In C#, List<T> and List<U> follows the same assignment rules as T and U, and at runtime are represented by distinct types. That means that going from List<T> to object to List<U> causes a runtime error at the point of casting.
In Java, every generic type is erased to object at runtime, so the runtime type is just List, and you could cast List<T> to object to List<U> and only get an error later, when you try calling U methods on the contents of the list.
(Yes in C# List is a concrete vector type and in Java it is a random-access collection interface, but that is not relevant here)
The type erasure has occasional benefits, like allowing objects that are polymorphic in their type argument when that’s still safe semantically (a simple example being emptyList() and emptySet()), where the type system isn’t expressive enough to otherwise allow it. This is a bit like the “unsafe” escape in other languages.
if they do the compiler will warn you that an List<T> to List<U> cast is naughty
but in that case the only methods you can call on it are that of the erased type anyway
in practice I don't think I've ever seen a bug as a result of this type of erasure (and I've probably worked with at least several million lines of Java)

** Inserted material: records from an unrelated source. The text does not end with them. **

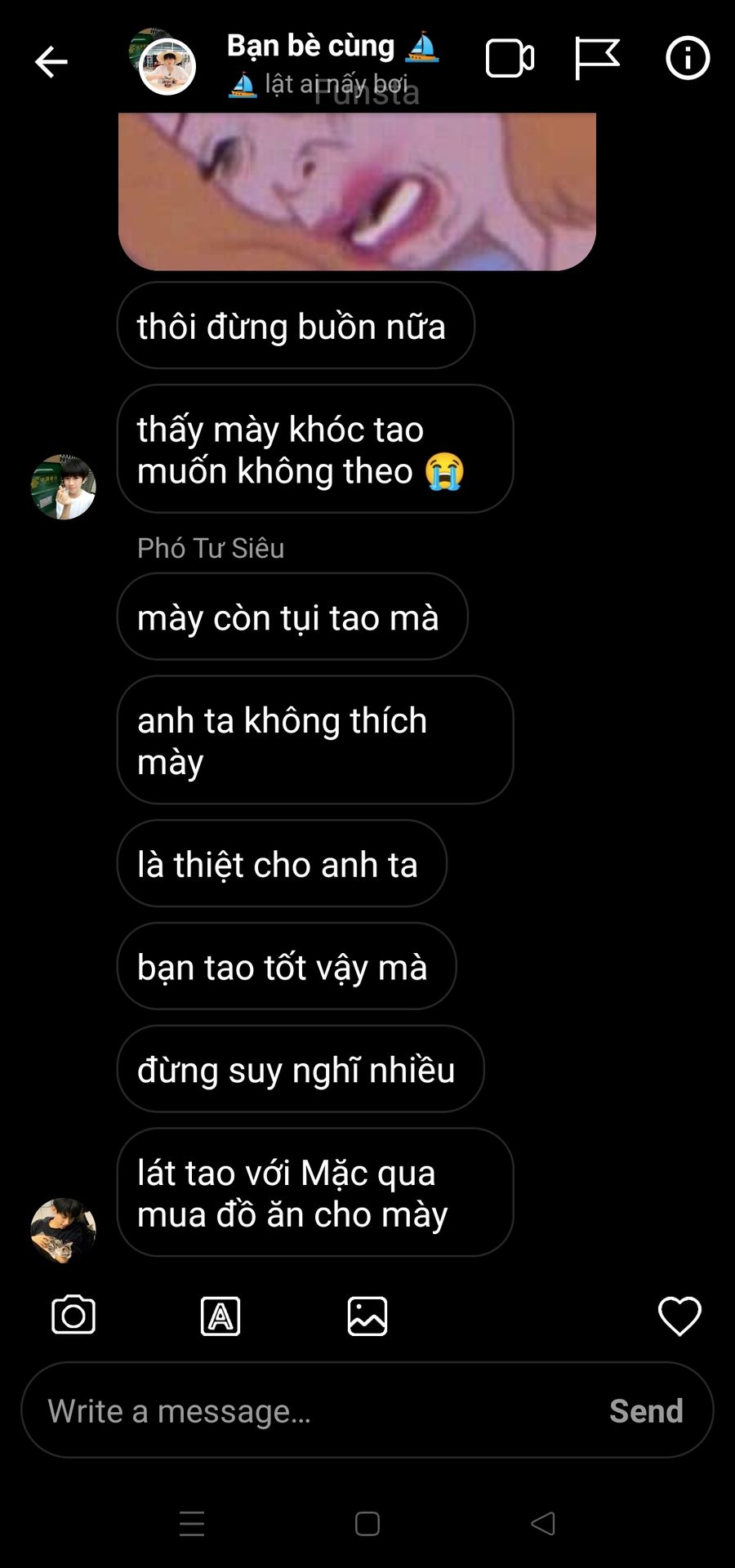
Task: Tap the flag icon in header
Action: coord(597,59)
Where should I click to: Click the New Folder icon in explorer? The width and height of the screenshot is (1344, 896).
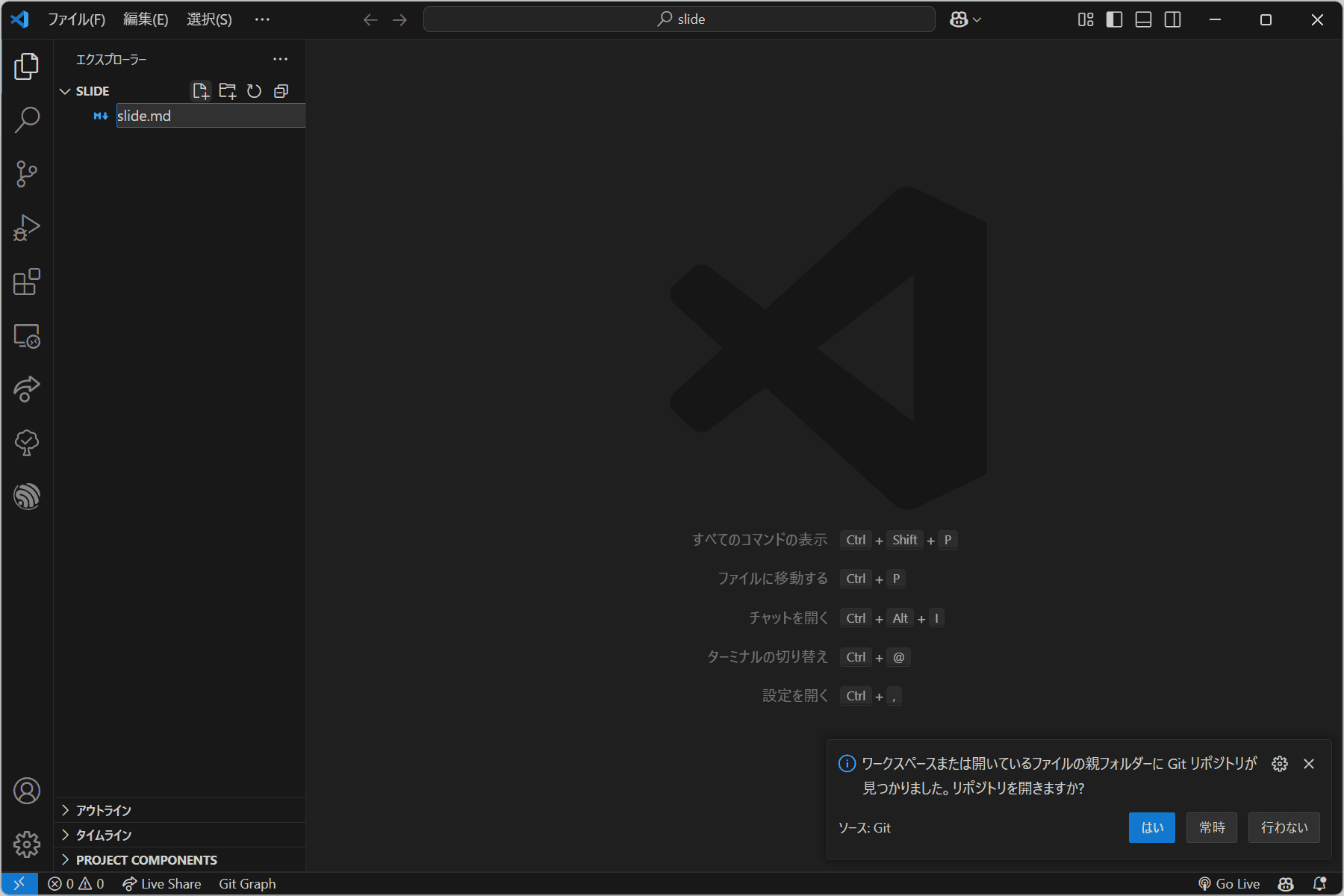(227, 91)
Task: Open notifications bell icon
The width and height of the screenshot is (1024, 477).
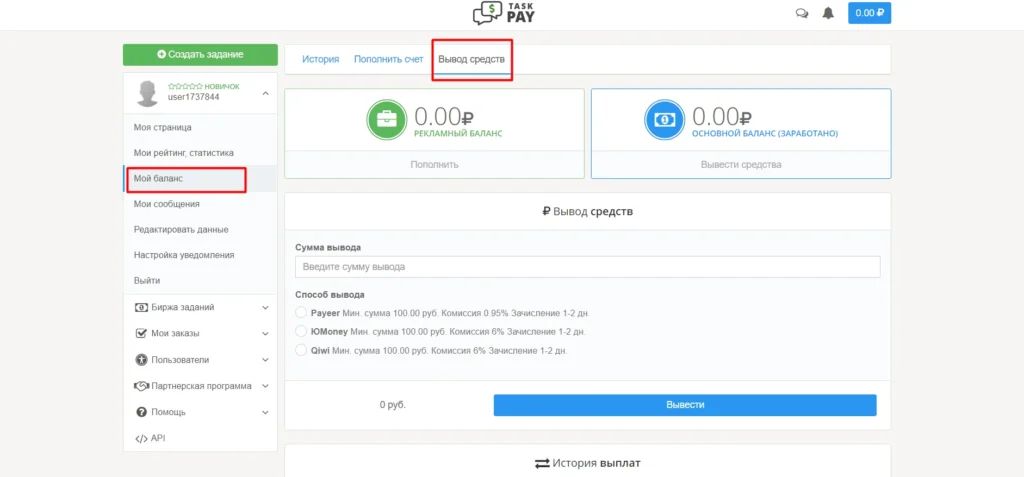Action: [x=828, y=13]
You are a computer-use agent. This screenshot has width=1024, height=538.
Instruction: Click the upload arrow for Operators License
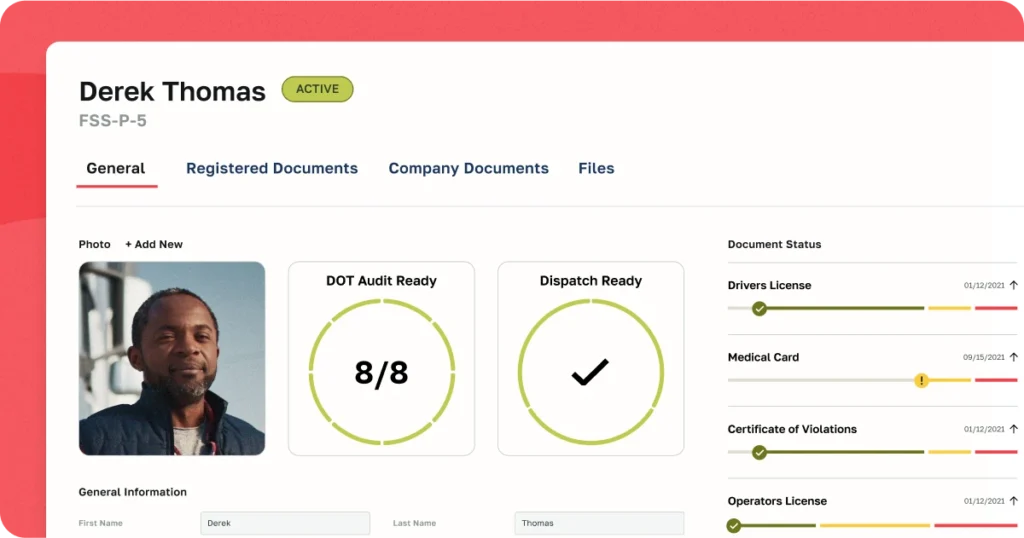[x=1013, y=501]
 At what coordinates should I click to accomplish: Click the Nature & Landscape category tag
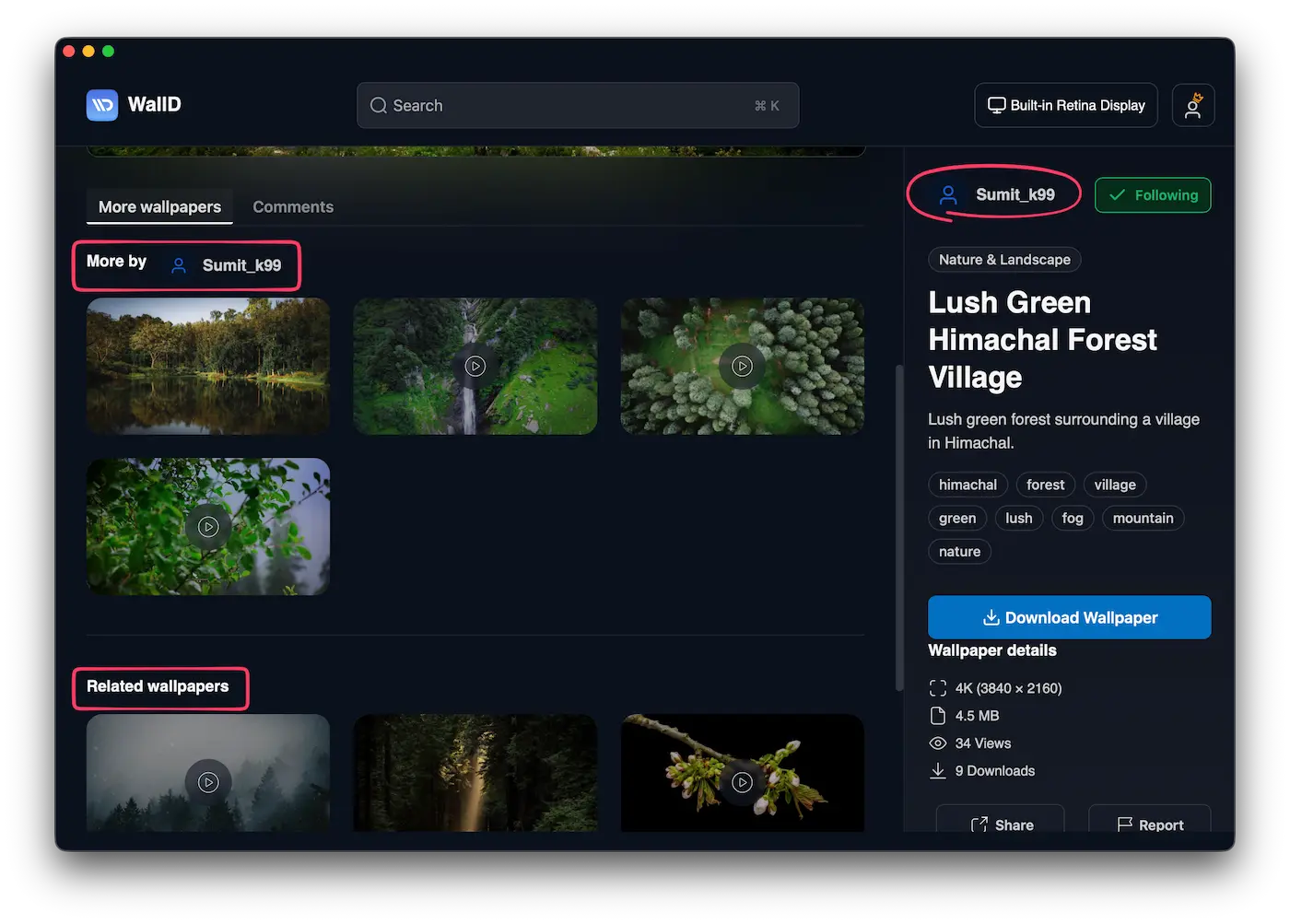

C#, which is often cited as an example for "generics done right" chose another path, which allowed generics at runtime - they made a hard break and just threw backward compatibility out of the window iirc. The reason Javas designers didn't do that is not only introduced generics far later in its lifecycle, but Java also has always followed the hard rule that breaking backward compatibility is something which should only ever used as a last resort and never between two versions directly following each other.